• [Quoted text]:

______

In some embodiments, after producing the preform by the binder jetting or other IAM process employing an organic binder in step (i), and before the debinding step (ii), the preform may be subjected to a curing step to fully vaporize solvents and/or to at least partially vaporize (decompose) or cure the organic binder. The curing step subjects the preform to one or more conditions that can induce crosslinking (if applicable) or partial vaporization of the organic binder and/or vaporization of a solvent. The curing condition may entail exposure of the preform to, for example, heat, high-energy electromagnetic radiation (e.g., ultraviolet), or chemically reactive substance incorporated into the preform, which works over time and that may be further activated by exposure to heat or electromagnetic radiation (e.g., ultraviolet or x-ray). Generally, when heat is employed, the curing temperature is below the melting point of the organic binder or metal powder. In some embodiments, and depending on the chemical composition of the organic binder and powder, the curing temperature is at least 30° C., 40° C., 50° C., or 60° C. and up to 80° C., 100° C., 120° C., 150° C., 180° C., 200° C., 220° C., or 250° C., or within a range between any two of the foregoing temperatures. In the case where the organic binder is admixed with a solvent, a separate drying step (e.g., 100° C. maintained for at least 1 hour) may be employed before the curing step or as part of the curing step to remove the solvent.

______

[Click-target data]
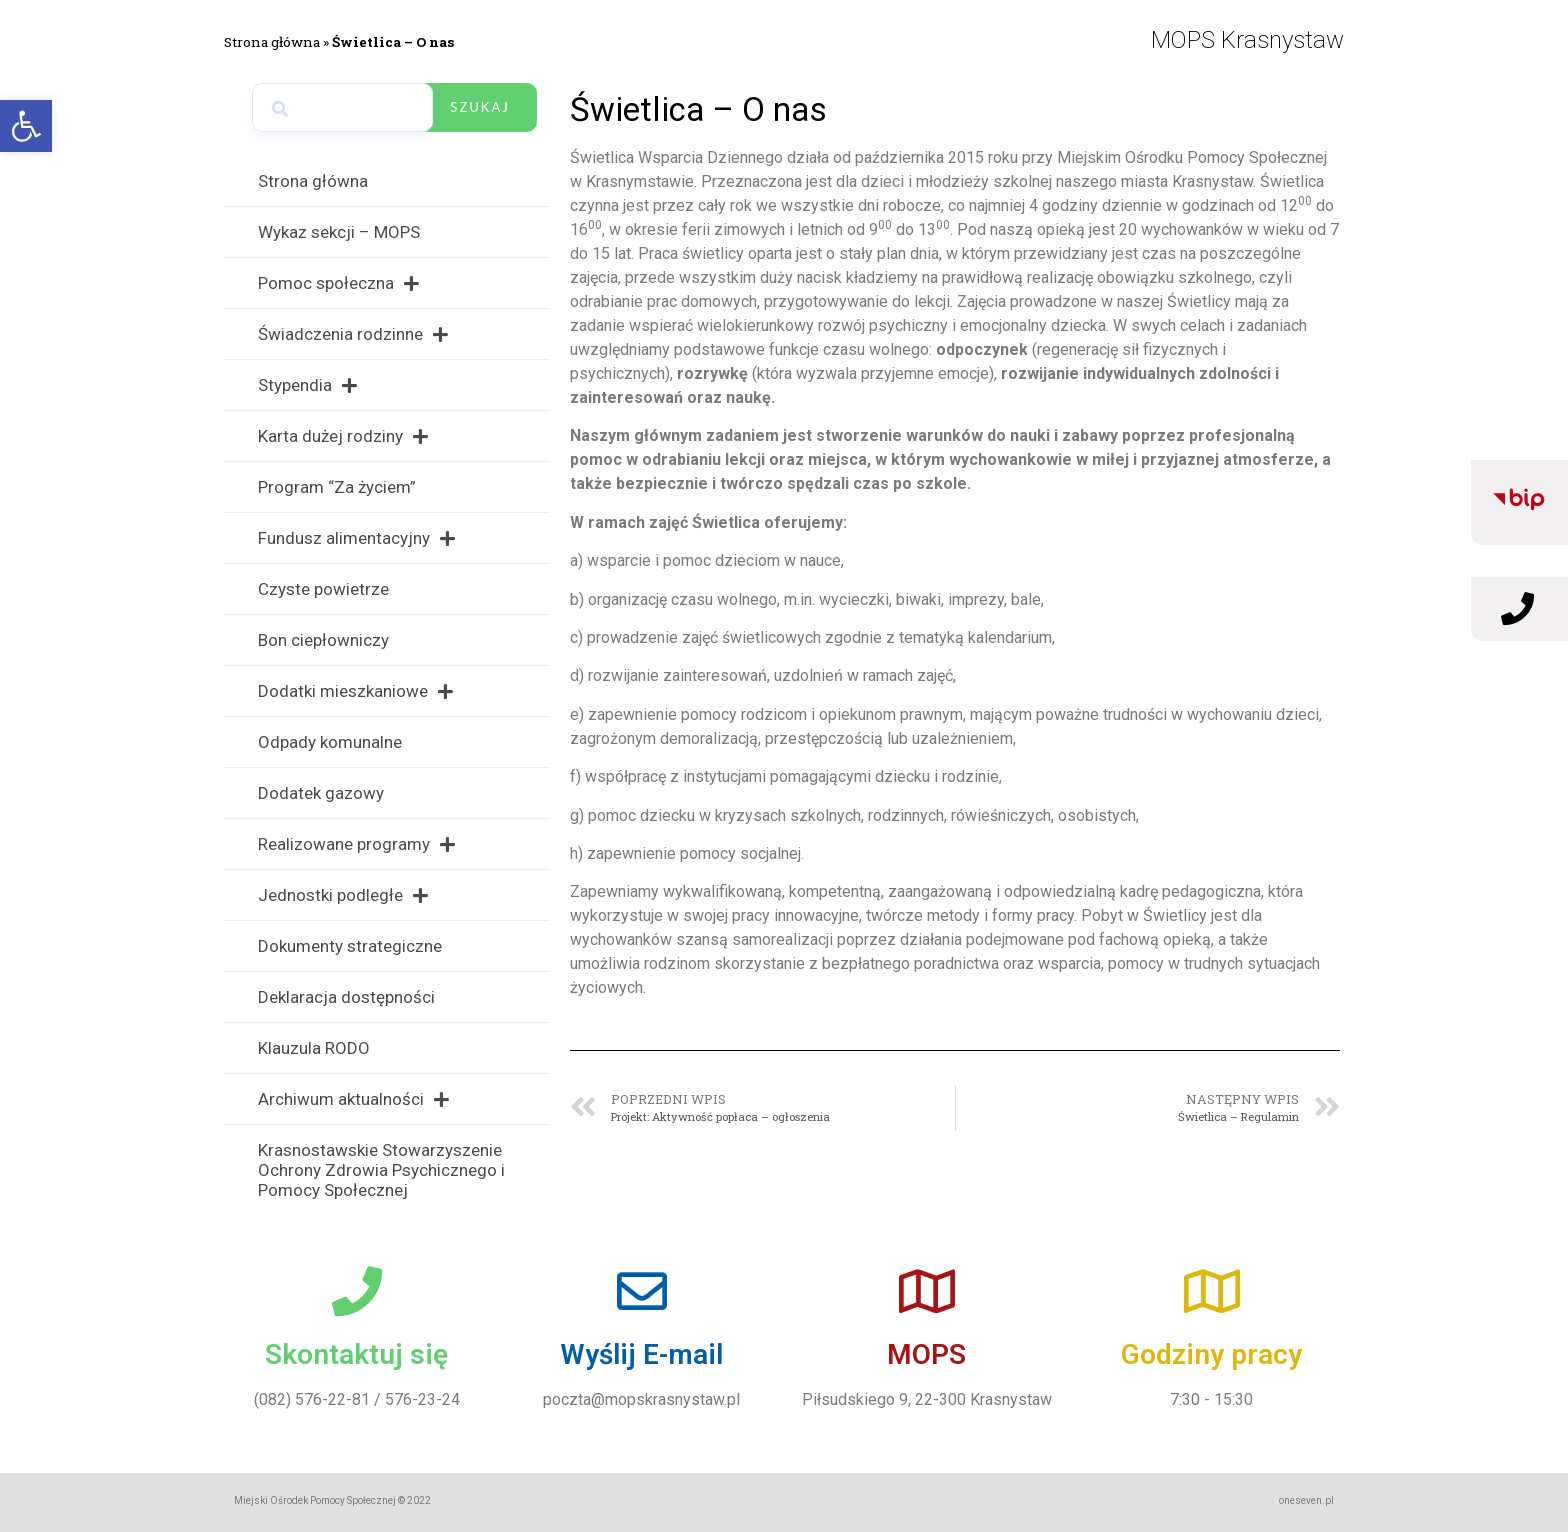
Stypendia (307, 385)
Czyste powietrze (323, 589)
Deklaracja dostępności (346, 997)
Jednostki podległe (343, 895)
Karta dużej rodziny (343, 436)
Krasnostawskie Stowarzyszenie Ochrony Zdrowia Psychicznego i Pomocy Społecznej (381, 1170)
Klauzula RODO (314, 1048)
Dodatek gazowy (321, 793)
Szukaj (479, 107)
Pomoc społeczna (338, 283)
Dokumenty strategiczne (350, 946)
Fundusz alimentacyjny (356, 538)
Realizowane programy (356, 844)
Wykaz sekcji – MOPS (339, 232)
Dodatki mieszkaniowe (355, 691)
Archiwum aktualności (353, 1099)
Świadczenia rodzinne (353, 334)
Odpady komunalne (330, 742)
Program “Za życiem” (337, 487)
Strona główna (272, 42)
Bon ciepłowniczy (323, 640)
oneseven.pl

______

• [Written request]:
Carry on the passage about curing a binder-jetted preform, starting right after its final sentence.

• [Answer for the task]:
In some embodiments, after the debinding step (ii), the resulting binder-free preform is subjected to a sintering step, which may herein be referred to as step (iii). The sintered preform is herein considered a bonded soft magnet object, although, as further discussed below, the sintered preform (bonded soft magnet object) may undergo further treatment to further improve its magnetic or physical properties. The sintering process is typically employed to densify and strengthen the preform. That is, whereas the initially formed (“green”) preform from step (i) or after curing has a packing density of about 30-50%, the sintering step typically results in a packing density of at least or above 60%, 70%, 80%, or 90%.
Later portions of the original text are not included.